Exercise aim: Word for word, return every record.

:: Supplied data ::

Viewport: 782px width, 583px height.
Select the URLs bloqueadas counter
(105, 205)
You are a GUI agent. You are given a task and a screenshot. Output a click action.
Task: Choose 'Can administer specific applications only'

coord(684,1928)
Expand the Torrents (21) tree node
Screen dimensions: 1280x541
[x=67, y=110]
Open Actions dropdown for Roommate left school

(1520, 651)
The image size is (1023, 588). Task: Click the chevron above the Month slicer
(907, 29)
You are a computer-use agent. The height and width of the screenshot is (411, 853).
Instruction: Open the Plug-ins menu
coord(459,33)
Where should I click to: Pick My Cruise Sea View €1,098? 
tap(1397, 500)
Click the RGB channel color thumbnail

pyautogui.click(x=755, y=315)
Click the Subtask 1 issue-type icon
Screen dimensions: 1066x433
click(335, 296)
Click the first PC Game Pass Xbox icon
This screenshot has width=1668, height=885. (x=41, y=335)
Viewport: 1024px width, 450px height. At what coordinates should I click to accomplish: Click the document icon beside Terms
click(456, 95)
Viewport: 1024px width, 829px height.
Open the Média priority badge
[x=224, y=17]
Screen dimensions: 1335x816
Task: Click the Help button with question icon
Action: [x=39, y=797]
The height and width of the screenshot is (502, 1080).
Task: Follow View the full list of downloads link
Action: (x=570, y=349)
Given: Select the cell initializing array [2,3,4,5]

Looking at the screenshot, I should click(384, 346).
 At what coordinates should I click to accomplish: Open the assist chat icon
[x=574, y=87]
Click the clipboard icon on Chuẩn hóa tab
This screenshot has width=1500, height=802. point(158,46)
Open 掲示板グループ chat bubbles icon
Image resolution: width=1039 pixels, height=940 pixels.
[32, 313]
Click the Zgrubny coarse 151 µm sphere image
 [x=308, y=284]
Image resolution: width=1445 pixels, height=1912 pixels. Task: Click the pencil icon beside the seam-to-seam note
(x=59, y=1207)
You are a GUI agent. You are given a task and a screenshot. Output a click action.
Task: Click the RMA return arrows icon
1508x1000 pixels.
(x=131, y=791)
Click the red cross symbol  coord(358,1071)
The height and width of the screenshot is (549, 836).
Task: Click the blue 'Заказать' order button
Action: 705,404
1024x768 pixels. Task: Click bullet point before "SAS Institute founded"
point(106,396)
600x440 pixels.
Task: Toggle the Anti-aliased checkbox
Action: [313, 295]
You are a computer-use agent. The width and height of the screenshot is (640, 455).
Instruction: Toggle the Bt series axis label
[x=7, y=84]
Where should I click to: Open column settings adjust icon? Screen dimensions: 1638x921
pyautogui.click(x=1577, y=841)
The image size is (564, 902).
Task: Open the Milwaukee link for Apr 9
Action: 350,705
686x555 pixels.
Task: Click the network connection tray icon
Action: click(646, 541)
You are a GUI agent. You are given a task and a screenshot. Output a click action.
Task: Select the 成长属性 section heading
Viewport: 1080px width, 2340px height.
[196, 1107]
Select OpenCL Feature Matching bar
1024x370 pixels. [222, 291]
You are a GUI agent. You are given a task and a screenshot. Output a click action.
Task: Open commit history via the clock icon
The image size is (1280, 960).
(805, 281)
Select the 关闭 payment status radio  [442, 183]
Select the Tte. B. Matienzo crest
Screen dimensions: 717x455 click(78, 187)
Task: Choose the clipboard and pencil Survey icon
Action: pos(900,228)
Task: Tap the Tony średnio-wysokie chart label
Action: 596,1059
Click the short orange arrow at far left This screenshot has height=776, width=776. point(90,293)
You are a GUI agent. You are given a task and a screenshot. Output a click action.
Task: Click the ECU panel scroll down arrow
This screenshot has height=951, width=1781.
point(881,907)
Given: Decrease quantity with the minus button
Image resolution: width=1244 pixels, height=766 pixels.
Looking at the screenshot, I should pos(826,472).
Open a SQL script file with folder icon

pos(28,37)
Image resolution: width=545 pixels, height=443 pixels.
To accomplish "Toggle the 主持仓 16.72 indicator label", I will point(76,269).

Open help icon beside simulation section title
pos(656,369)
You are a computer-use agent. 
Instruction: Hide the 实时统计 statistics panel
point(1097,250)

:::

Task answer:
Viewport: 782px width, 583px height.
Select the URLs bloqueadas counter
(105, 205)
You are a GUI agent. You are given a task and a screenshot. Output a click action.
Task: Choose 'Can administer specific applications only'

coord(684,1928)
Expand the Torrents (21) tree node
Screen dimensions: 1280x541
[x=67, y=110]
Open Actions dropdown for Roommate left school

(1520, 651)
The image size is (1023, 588). Task: Click the chevron above the Month slicer
(907, 29)
You are a computer-use agent. The height and width of the screenshot is (411, 853).
Instruction: Open the Plug-ins menu
coord(459,33)
Where should I click to: Pick My Cruise Sea View €1,098? 
tap(1397, 500)
Click the RGB channel color thumbnail

pyautogui.click(x=755, y=315)
Click the Subtask 1 issue-type icon
Screen dimensions: 1066x433
click(335, 296)
Click the first PC Game Pass Xbox icon
This screenshot has width=1668, height=885. (x=41, y=335)
Viewport: 1024px width, 450px height. At what coordinates should I click to accomplish: Click the document icon beside Terms
click(456, 95)
Viewport: 1024px width, 829px height.
Open the Média priority badge
[x=224, y=17]
Screen dimensions: 1335x816
Task: Click the Help button with question icon
Action: [x=39, y=797]
The height and width of the screenshot is (502, 1080).
Task: Follow View the full list of downloads link
Action: (x=570, y=349)
Given: Select the cell initializing array [2,3,4,5]

Looking at the screenshot, I should click(384, 346).
 At what coordinates should I click to accomplish: Open the assist chat icon
[x=574, y=87]
Click the clipboard icon on Chuẩn hóa tab
This screenshot has width=1500, height=802. point(158,46)
Open 掲示板グループ chat bubbles icon
Image resolution: width=1039 pixels, height=940 pixels.
[32, 313]
Click the Zgrubny coarse 151 µm sphere image
 [x=308, y=284]
Image resolution: width=1445 pixels, height=1912 pixels. Task: Click the pencil icon beside the seam-to-seam note
(x=59, y=1207)
You are a GUI agent. You are given a task and a screenshot. Output a click action.
Task: Click the RMA return arrows icon
1508x1000 pixels.
(x=131, y=791)
Click the red cross symbol  coord(358,1071)
The height and width of the screenshot is (549, 836).
Task: Click the blue 'Заказать' order button
Action: 705,404
1024x768 pixels. Task: Click bullet point before "SAS Institute founded"
point(106,396)
600x440 pixels.
Task: Toggle the Anti-aliased checkbox
Action: [313, 295]
You are a computer-use agent. The width and height of the screenshot is (640, 455).
Instruction: Toggle the Bt series axis label
[x=7, y=84]
Where should I click to: Open column settings adjust icon? Screen dimensions: 1638x921
pyautogui.click(x=1577, y=841)
The image size is (564, 902).
Task: Open the Milwaukee link for Apr 9
Action: 350,705
686x555 pixels.
Task: Click the network connection tray icon
Action: click(646, 541)
You are a GUI agent. You are given a task and a screenshot. Output a click action.
Task: Select the 成长属性 section heading
Viewport: 1080px width, 2340px height.
[196, 1107]
Select OpenCL Feature Matching bar
1024x370 pixels. [222, 291]
You are a GUI agent. You are given a task and a screenshot. Output a click action.
Task: Open commit history via the clock icon
The image size is (1280, 960).
(805, 281)
Select the 关闭 payment status radio  [442, 183]
Select the Tte. B. Matienzo crest
Screen dimensions: 717x455 click(78, 187)
Task: Choose the clipboard and pencil Survey icon
Action: pos(900,228)
Task: Tap the Tony średnio-wysokie chart label
Action: 596,1059
Click the short orange arrow at far left This screenshot has height=776, width=776. point(90,293)
You are a GUI agent. You are given a task and a screenshot. Output a click action.
Task: Click the ECU panel scroll down arrow
This screenshot has height=951, width=1781.
point(881,907)
Given: Decrease quantity with the minus button
Image resolution: width=1244 pixels, height=766 pixels.
Looking at the screenshot, I should pos(826,472).
Open a SQL script file with folder icon

pos(28,37)
Image resolution: width=545 pixels, height=443 pixels.
To accomplish "Toggle the 主持仓 16.72 indicator label", I will point(76,269).

Open help icon beside simulation section title
pos(656,369)
You are a computer-use agent. 
Instruction: Hide the 实时统计 statistics panel
point(1097,250)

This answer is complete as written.